18.05.2021 Interessa-me particularmente A Última Vez

 



 
I

Talvez este não seja um interesse particular. Algures a meio da peste, Rui Resende, o músico (isto porque há vários Ruis dentro do mesmo) pede-me uma letra para uma música. Confesso - e o autor do convite sabia-o bem - sou quase orgulhosamente insensível à música, principalmente se esta tiver uma letra. Mas nesta coisa dos interesses, aquilo que me interessava mesmo, era finalmente, ao fim de 20 anos, eu e o Rui fazermos qualquer coisa juntos
E nasceu A Última Vez.
 
II 

A última vez que tentei escrever um poema
 
A última vez que tentei escrever um poema
os sofredores ainda falavam de
whisky, mulheres e cigarros.
Mas o mundo mudou
e os poemas
talvez.
 
Ficciona-se um cenário e
prontifica-se à dor:
esta noite, abandonaste-me.
Tens um poema.
 
A última vez que tentei escrever um poema
estava a sofrer
e não precisava de fábulas e referenciais.
 
Hoje, cria-se:
amanhã, vou-te procurar.
Tens outro poema.
 
A última vez que tentei escrever um poema
onde se mente,
havia noite e cidades
onde hoje há sentimentos
dentro do bolso, atrás do vidro.
 
Afinal, a última vez que tentei escrever um poema
ainda era igual à última vez que tentei escrever um poema.
 
III

A última vez que ouvi A Última Vez foi num live de Youtube, onde os Mir i Rui apresentavam oficialmente o seu primeiro álbum, a meio de uma pandemia, na belíssima Casa Golferichs em Barcelona.

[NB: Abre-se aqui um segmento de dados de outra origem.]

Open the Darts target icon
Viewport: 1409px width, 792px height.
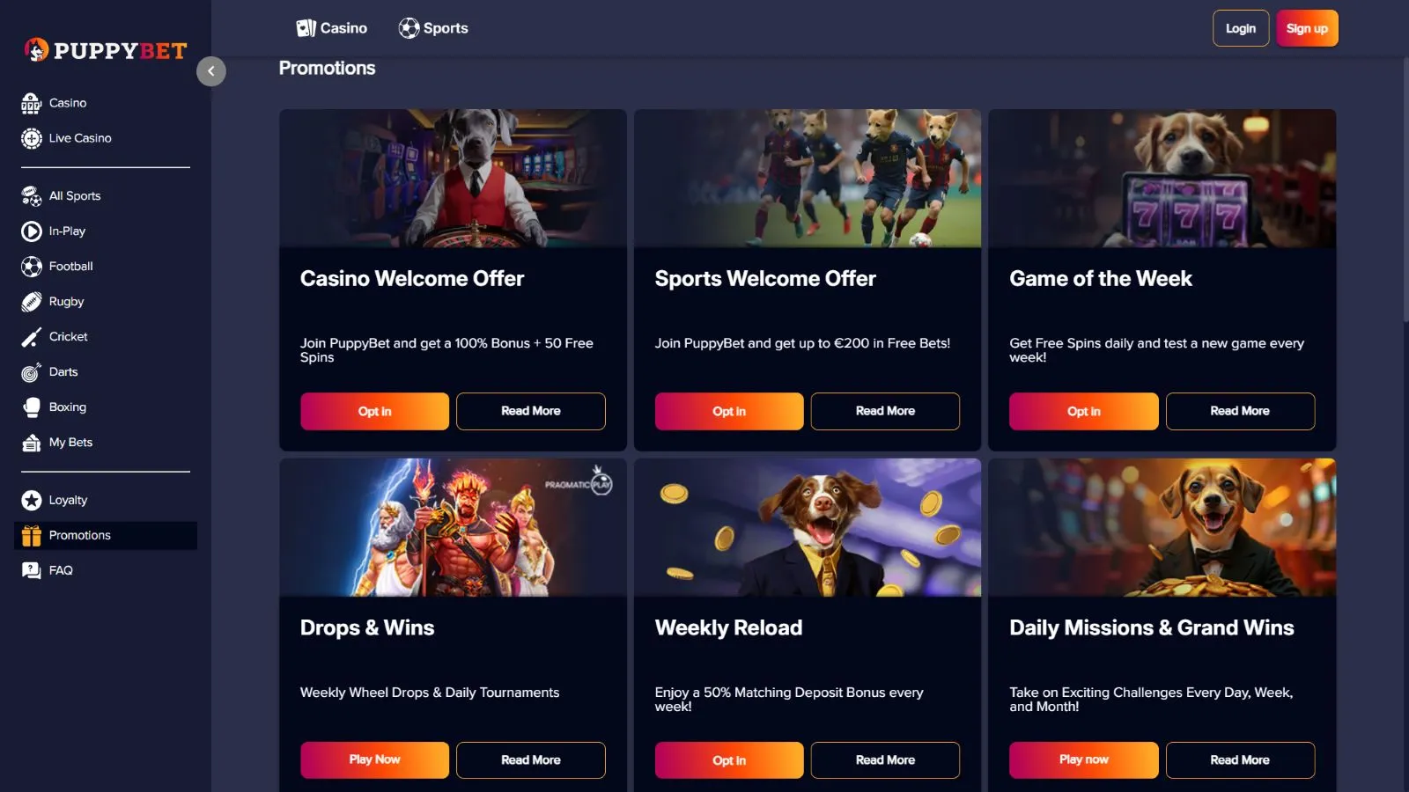[x=32, y=372]
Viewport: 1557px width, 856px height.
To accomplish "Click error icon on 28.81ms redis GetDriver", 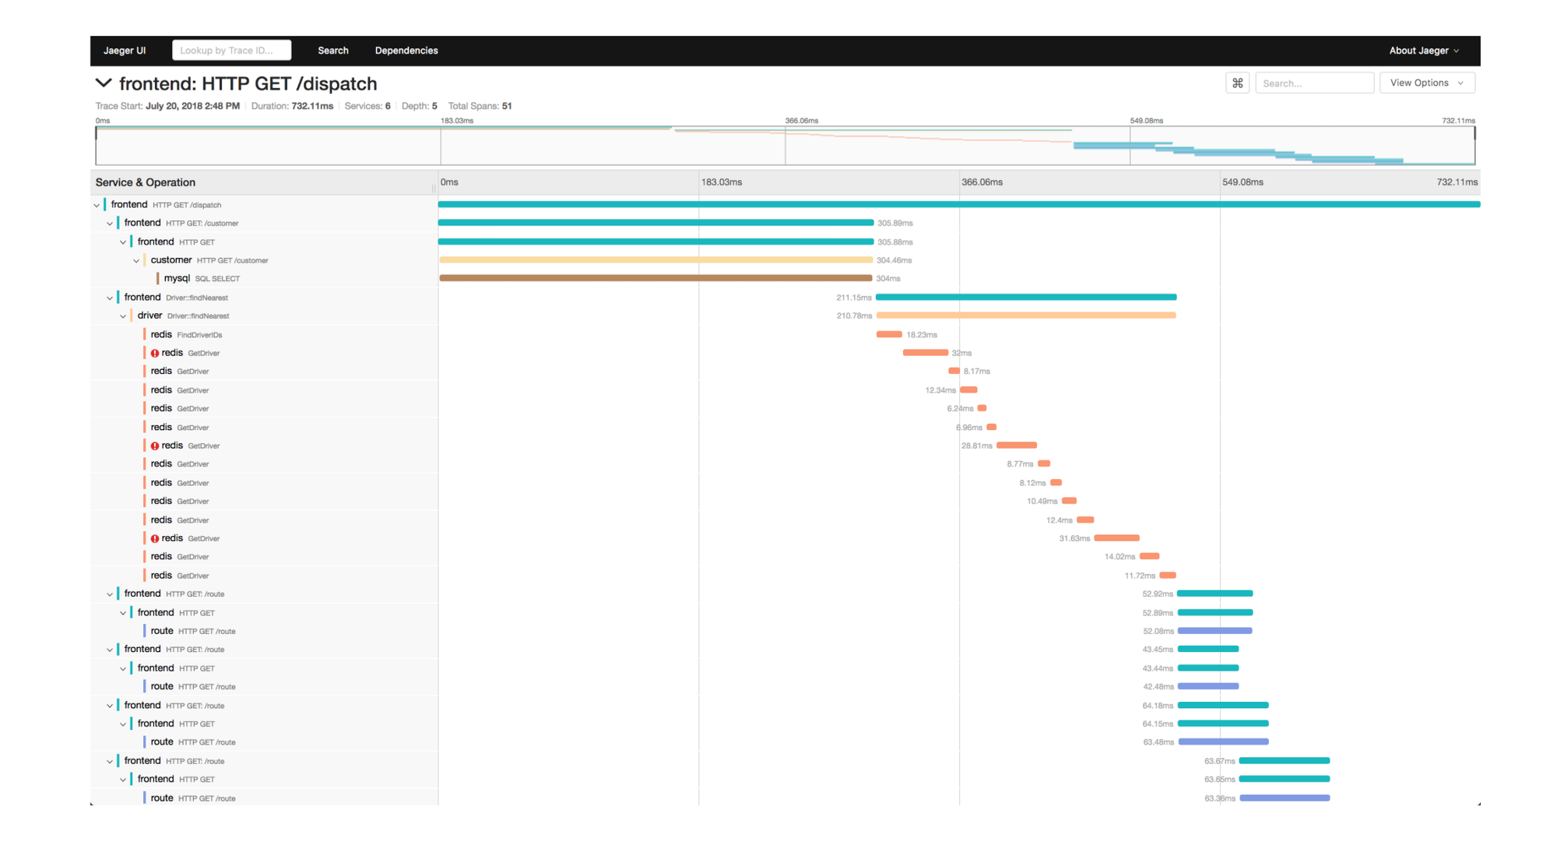I will [155, 446].
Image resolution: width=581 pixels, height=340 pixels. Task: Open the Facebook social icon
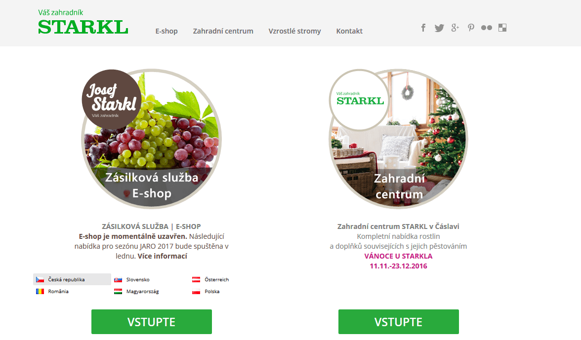(x=423, y=28)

Numa outra situação, teria finalmente voltado a Barcelona, catorze anos depois. No meio da peste não me desejei passar pelo autoritário e penoso processo de embarque higiénico. Fiquei no Porto, como sempre faço: a peste foi-me outra-vez desculpa oficial para tudo.  

IV

O que me interessou particularmente foi a deliciosa transformação que o Rui Resende e a Mireia Miralles deram à letra d´ A Última Vez
Um poema que tentou uma canção e que se (re)escreveu pela música e pela voz: eis uma definição de letra.

V

A música que eu ouço não tem letra: Sakamoto, Reich, Einaudi, Glass, Richter. O Rui diz-me que eu gosto de “música para quem nem gosta nem de música, nem de silencio”. 
A Última Vez também não deveria precisar de letra. Mireia Miralles é catalã e quando canta o meu português cria uma nova língua. 
Talvez uma letra não tenha nada a ver com quem a escreve, mas sim, com quem a canta: eis o que se aprende a escrever um poema.
Talvez afinal, as músicas precisem de letra quando têm voz como a da Mireia.

VI

A Última Vez é sobre um tempo, há mais de catorze anos, onde eu escrevia poemas melancólicos, sofridos e fatalistas sobre a nossa irremediável condição (que partilhava com o Rui) de azar aos amores. Entretanto, o Rui encontrou a Fernanda e eu a Silvia e os poemas tornaram-se particularmente desnecessários, ou como diz o poeta “o mundo mudou”.